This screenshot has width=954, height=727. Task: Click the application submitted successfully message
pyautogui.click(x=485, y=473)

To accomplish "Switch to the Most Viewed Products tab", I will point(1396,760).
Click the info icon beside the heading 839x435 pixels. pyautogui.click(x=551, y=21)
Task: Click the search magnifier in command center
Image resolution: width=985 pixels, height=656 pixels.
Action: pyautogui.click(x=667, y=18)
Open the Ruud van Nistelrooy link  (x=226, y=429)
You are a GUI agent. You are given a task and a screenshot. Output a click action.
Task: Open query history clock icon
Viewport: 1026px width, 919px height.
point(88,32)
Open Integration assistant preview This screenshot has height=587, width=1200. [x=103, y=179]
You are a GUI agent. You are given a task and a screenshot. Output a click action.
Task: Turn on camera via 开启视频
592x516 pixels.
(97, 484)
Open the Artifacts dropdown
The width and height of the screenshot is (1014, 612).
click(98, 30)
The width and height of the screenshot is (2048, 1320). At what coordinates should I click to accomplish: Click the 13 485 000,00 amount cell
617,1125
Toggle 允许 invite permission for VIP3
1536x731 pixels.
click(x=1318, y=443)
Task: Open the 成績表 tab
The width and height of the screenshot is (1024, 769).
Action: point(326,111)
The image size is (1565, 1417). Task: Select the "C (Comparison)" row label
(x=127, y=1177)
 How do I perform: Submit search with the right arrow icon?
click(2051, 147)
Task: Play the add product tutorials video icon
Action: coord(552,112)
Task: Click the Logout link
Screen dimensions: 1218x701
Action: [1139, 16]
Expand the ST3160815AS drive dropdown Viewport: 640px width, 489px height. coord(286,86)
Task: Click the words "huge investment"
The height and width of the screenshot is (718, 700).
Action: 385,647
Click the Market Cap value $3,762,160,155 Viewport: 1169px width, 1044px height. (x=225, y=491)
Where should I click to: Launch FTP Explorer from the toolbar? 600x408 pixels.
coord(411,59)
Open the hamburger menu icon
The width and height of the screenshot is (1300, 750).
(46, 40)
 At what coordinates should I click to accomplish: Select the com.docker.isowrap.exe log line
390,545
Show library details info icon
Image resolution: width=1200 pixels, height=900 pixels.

==============================

Return all of the entries above verbatim, from the first to the last, without changing a single character.

This screenshot has width=954, height=727. Task: Click the application submitted successfully message
pyautogui.click(x=485, y=473)

To accomplish "Switch to the Most Viewed Products tab", I will point(1396,760).
Click the info icon beside the heading 839x435 pixels. pyautogui.click(x=551, y=21)
Task: Click the search magnifier in command center
Image resolution: width=985 pixels, height=656 pixels.
Action: pyautogui.click(x=667, y=18)
Open the Ruud van Nistelrooy link  (x=226, y=429)
You are a GUI agent. You are given a task and a screenshot. Output a click action.
Task: Open query history clock icon
Viewport: 1026px width, 919px height.
point(88,32)
Open Integration assistant preview This screenshot has height=587, width=1200. [x=103, y=179]
You are a GUI agent. You are given a task and a screenshot. Output a click action.
Task: Turn on camera via 开启视频
592x516 pixels.
(97, 484)
Open the Artifacts dropdown
The width and height of the screenshot is (1014, 612).
click(98, 30)
The width and height of the screenshot is (2048, 1320). At what coordinates should I click to accomplish: Click the 13 485 000,00 amount cell
617,1125
Toggle 允许 invite permission for VIP3
1536x731 pixels.
click(x=1318, y=443)
Task: Open the 成績表 tab
The width and height of the screenshot is (1024, 769).
Action: point(326,111)
The image size is (1565, 1417). Task: Select the "C (Comparison)" row label
(x=127, y=1177)
 How do I perform: Submit search with the right arrow icon?
click(2051, 147)
Task: Play the add product tutorials video icon
Action: coord(552,112)
Task: Click the Logout link
Screen dimensions: 1218x701
Action: [1139, 16]
Expand the ST3160815AS drive dropdown Viewport: 640px width, 489px height. coord(286,86)
Task: Click the words "huge investment"
The height and width of the screenshot is (718, 700).
Action: 385,647
Click the Market Cap value $3,762,160,155 Viewport: 1169px width, 1044px height. (x=225, y=491)
Where should I click to: Launch FTP Explorer from the toolbar? 600x408 pixels.
coord(411,59)
Open the hamburger menu icon
The width and height of the screenshot is (1300, 750).
(46, 40)
 At what coordinates should I click to accomplish: Select the com.docker.isowrap.exe log line
390,545
Show library details info icon
Image resolution: width=1200 pixels, height=900 pixels.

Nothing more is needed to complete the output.